WHAT THE EXERCISE ASKS
Tally the lines in the listing below that contain the string "width" and report only that number.

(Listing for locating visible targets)

——

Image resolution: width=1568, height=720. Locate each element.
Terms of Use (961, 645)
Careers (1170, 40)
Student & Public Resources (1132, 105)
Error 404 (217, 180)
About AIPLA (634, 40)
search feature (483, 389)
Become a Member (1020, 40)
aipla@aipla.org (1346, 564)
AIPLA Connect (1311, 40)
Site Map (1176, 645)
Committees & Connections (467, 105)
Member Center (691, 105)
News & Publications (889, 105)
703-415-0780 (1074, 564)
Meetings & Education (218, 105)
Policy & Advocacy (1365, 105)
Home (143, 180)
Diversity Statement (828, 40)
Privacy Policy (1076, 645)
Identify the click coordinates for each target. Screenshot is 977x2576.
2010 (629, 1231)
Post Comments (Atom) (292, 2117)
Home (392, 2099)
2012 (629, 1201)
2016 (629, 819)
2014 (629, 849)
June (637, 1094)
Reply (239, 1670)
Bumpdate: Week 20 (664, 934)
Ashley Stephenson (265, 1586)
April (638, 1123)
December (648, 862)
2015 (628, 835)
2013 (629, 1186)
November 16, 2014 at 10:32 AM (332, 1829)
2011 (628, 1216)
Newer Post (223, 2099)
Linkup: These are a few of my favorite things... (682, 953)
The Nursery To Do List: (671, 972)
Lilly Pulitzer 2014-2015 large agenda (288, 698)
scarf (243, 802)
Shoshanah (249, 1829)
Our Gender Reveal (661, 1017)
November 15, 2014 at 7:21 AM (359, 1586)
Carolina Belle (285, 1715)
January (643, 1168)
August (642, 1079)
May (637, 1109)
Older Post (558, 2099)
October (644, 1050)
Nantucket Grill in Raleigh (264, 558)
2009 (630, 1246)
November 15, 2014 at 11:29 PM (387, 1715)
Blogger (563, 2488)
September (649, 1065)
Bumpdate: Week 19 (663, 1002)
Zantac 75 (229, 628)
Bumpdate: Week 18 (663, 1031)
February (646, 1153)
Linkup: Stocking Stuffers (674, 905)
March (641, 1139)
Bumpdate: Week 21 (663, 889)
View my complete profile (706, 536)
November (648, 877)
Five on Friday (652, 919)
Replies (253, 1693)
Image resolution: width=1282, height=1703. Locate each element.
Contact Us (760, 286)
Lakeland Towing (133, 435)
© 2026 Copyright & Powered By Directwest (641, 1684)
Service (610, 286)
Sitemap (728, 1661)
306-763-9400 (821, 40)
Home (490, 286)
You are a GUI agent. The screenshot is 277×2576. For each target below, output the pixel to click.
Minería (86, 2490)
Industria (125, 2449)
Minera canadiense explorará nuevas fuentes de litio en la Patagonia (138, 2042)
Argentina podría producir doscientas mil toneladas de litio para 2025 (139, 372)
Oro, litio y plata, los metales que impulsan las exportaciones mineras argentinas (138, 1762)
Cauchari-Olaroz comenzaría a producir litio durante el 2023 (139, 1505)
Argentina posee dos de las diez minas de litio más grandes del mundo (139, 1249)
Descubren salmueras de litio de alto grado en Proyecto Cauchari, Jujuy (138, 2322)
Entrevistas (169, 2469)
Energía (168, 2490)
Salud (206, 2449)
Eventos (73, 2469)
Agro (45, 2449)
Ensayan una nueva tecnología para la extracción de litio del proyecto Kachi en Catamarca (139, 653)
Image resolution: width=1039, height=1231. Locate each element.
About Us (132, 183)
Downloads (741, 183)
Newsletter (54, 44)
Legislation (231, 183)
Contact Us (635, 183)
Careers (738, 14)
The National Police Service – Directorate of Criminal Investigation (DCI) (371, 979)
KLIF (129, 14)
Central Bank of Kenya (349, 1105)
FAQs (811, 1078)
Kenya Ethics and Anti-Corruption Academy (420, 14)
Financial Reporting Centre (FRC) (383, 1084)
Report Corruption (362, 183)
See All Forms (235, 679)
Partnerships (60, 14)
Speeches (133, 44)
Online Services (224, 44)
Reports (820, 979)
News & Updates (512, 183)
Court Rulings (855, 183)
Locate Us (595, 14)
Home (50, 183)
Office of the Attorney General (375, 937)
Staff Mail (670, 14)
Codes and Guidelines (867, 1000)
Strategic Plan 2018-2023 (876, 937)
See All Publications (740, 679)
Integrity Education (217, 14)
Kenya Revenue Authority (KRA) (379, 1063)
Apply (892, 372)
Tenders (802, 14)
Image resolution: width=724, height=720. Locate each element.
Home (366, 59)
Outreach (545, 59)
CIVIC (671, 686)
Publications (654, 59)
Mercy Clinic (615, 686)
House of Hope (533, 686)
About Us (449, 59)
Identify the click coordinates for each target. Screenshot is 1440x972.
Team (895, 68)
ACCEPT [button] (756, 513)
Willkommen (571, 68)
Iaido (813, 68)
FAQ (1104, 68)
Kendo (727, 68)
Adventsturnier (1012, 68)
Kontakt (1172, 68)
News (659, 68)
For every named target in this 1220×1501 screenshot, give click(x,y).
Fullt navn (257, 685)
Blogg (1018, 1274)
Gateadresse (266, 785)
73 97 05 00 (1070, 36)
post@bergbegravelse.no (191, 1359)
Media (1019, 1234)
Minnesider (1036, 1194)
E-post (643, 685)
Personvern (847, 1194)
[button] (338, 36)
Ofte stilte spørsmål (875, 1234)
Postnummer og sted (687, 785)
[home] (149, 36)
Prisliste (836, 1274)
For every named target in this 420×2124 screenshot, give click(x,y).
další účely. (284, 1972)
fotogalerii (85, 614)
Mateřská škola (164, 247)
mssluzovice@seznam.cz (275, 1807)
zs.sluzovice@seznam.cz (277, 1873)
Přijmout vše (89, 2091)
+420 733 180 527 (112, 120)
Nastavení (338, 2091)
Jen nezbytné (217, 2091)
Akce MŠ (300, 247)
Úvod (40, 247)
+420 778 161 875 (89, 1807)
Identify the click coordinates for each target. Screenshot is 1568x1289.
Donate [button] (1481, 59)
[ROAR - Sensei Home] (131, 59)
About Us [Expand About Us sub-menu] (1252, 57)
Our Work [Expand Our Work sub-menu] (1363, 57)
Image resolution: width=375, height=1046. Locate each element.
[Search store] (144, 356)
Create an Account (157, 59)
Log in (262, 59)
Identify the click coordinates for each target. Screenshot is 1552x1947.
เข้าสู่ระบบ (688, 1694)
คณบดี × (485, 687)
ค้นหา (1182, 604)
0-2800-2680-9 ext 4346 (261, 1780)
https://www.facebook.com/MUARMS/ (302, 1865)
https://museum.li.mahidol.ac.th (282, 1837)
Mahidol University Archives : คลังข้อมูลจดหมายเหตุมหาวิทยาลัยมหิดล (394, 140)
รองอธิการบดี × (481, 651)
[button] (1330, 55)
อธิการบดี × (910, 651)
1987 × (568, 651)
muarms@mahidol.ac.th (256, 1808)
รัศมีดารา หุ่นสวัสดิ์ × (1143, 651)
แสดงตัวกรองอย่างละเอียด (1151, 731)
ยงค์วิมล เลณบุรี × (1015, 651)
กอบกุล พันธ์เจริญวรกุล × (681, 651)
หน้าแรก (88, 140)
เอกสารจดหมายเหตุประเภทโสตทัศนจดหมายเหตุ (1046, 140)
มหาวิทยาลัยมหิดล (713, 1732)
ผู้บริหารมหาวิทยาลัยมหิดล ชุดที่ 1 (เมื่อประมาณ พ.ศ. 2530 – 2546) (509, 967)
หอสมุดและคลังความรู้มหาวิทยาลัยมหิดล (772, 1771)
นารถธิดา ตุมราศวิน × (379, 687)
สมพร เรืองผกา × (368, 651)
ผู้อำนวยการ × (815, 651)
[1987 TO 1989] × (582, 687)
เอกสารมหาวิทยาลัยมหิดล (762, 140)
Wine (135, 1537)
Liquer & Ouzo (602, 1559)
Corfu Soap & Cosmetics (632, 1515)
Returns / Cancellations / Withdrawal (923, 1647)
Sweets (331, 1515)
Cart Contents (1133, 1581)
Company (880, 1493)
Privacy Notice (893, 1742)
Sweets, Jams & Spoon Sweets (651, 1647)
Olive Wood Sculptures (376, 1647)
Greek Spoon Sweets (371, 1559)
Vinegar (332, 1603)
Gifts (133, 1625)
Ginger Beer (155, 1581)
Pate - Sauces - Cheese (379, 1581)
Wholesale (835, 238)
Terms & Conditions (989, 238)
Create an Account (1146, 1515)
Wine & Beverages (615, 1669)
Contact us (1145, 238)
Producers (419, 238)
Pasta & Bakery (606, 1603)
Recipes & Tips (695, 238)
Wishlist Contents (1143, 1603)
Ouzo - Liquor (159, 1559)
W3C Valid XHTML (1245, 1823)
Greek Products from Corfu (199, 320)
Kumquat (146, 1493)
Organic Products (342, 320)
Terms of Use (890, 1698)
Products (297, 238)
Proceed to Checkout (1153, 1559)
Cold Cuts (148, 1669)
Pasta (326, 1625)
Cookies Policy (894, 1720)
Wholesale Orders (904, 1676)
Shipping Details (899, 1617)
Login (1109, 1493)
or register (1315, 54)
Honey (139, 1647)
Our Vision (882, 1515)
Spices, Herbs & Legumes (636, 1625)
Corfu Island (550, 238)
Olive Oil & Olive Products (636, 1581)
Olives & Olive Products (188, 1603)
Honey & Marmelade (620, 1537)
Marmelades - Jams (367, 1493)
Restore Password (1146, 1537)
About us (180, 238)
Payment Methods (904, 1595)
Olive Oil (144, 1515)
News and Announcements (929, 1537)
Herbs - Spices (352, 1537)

——

FINAL ANSWER
5